DOLMATHES
(STUFFED GRAPE LEAVES)
Stuffed grape leaves are probably synonymous with Greek cooking and can be served both as a meze and as a main course.
Ingredients:
1 jar (16 ounces) grape leaves, or ½ pound fresh leaves, rinsing them of briny taste
3 tablespoons butter
4 lb. Ground chuck
½ cup rice
1 large onion
½ teaspoons garlic powder
2 teaspoons dill weed
3 teaspoon salt
½ teaspoon pepper
1 tablespoon parsley flakes
2 cup olive oil
3 cup boiling water
Juice of 4 or 5 lemons, or less.
Bring enough water and juice of
½ lemon to cover grape leaves amply to a rolling boil and drop
the leaves in for 3 to 5 minutes to soften—whether using fresh or
preserved. Remove and drain very well in a colander. Set aside to cool.

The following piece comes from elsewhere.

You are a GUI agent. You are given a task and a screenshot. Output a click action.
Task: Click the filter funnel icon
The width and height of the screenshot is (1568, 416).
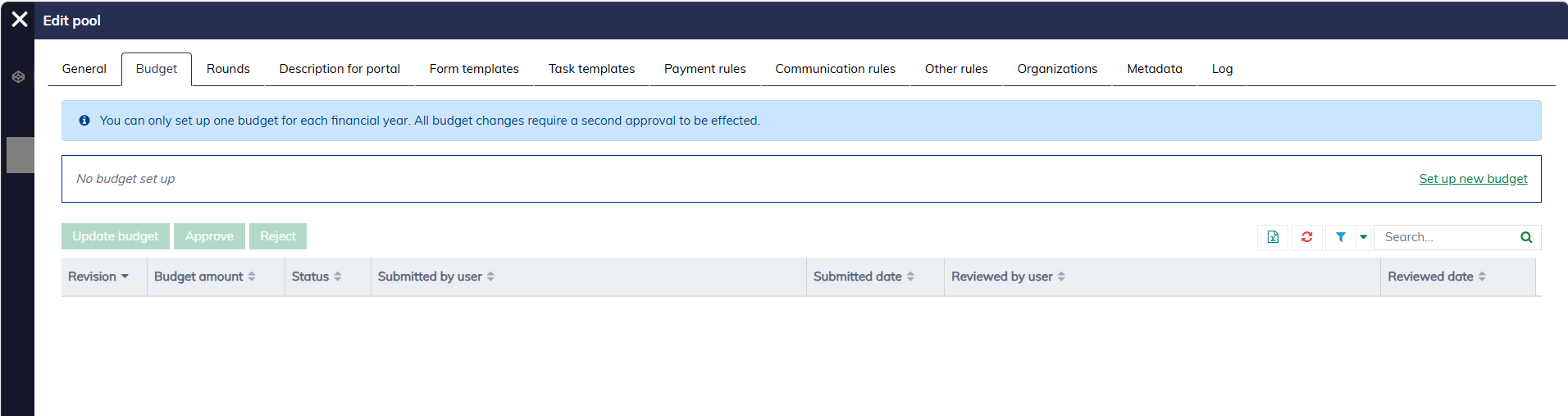(1340, 237)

Sort through leaves and spread ripped or unusable ones on bottom of pan
or pot, enough to cover the surface. Snip any hard stems from all the
leaves before using.
Place meat in a bowl. In a saucepan,
brown onion in butter. Add garlic powder, dill weed, parsley flakes,
salt, pepper, rice and mix well. Remove from heat and add ingredients
to the meat, mixing thoroughly.
Put one teaspoon of the meat mixture
in the middle of the grape leaf, shiny side on the outside; fold
securely by folding up bottom portion of leaf, then the left then right
edges, rolling upward to close. Complete filling and folding leaves.
Place one at a time, seam side down, on bottom of a heavy pot or pan
(Dutch oven type preferable but not necessary). Pour olive oil and
lemon juice over the Dolmathes. Add the boiling water to the pan.
Reserve several of torn or unused
grape leaves to place on top of rolled grape leaves to protect them
during cooking (which keeps them from turning too dark.) You can also
place a plate directly on top of Dolmathes to keep them from opening,
then cover pot with lid. Bring to boil and lower to medium heat and
cook for 30 minutes. You can also bake in oven at 350 degrees for 30
minutes or until tender. Add lemon juice and olive oil to your taste.
Serve warm or cold, alone or with Avgolemono Sauce. Enjoy!
AVGOLEMONO SAUCE
(Lemon Egg Sauce)
This sauce is used as a finishing touch to many recipes, such as soups, meat, vegetables and stuffed grape leaves.
2 well-beaten eggs
small amount of cold water (about 1 tablespoon) to prevent curdling
Juice of 1 ½ lemons
1-2 cups heated meat broth, to boiling point
Add the small amount of cold water to
2 well-beaten eggs. The water helps prevent curdling of eggs. Slowly
add juice of 1 ½ lemons and continue beating. Gradually pour 1
tablespoon at a time of the broth. If a less tart flavor is
desired, use juice of 1 lemon only. Pour sauce over food.